Моё сердце неотделимо от тебя
Вовеки.
Знаешь, наверное, господин скоро вернётся. И снова его первая жена начнёт меня проклинать. Я переживаю сильнее, чем раньше, и боюсь чего-то. Что это, Кирицубо, отчего так? Нынешней ночью мне так одиноко, только о господине и думаю.
— Господин вернётся уже совсем скоро. И тогда ещё больше, чем раньше, тебя нежить станет, — ответила Кирицубо.
Первая жена, услышав это, ещё больше рассердилась. «Ну, погоди! Сейчас я тебе покажу!» Она подпрыгнула, разодрала сёдзи, которые их разделяли, и, словно одержимая, вскочила в дом. Любовница от страха закричала, ведь перед ней было лицо дьявола, ей такого видеть не приходилось, только рассказы слышала. Сказать, что ей было страшно, значит ничего не сказать. Присутствие духа совсем оставило её, она совсем ослабела, и тогда первая жена стала её бить, приговаривая: «Что, страшно? Убью!»

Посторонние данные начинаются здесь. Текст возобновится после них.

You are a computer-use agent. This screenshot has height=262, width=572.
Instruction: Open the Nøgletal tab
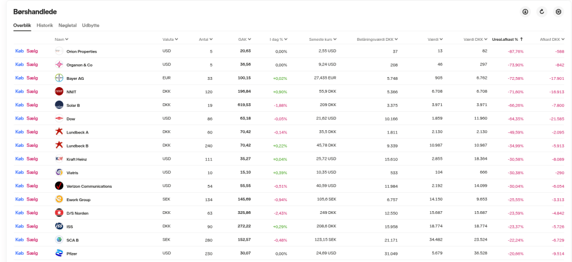(x=67, y=25)
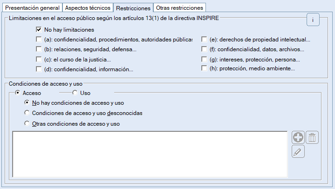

Ужасное несчастье: такая молодая женщина, и вдруг её убили.
«Ну вот, я отплатила за обиду! А где Кирицубо?» — стала искать служанку первая жена. «Ужас! Здесь дьявол!» — закричала Кирицубо и убежала.
Вот про это будда и говорил: «Смотришь — вроде бы бодхисаттва, а на самом деле у него душа дьявола». Это означает, что внешность красивая и вправду сравнима с бодхисаттвой, а вот душа — хуже, чем у дьявола. Сайгё тоже говорит в своих стихах об извращённом женском сердце.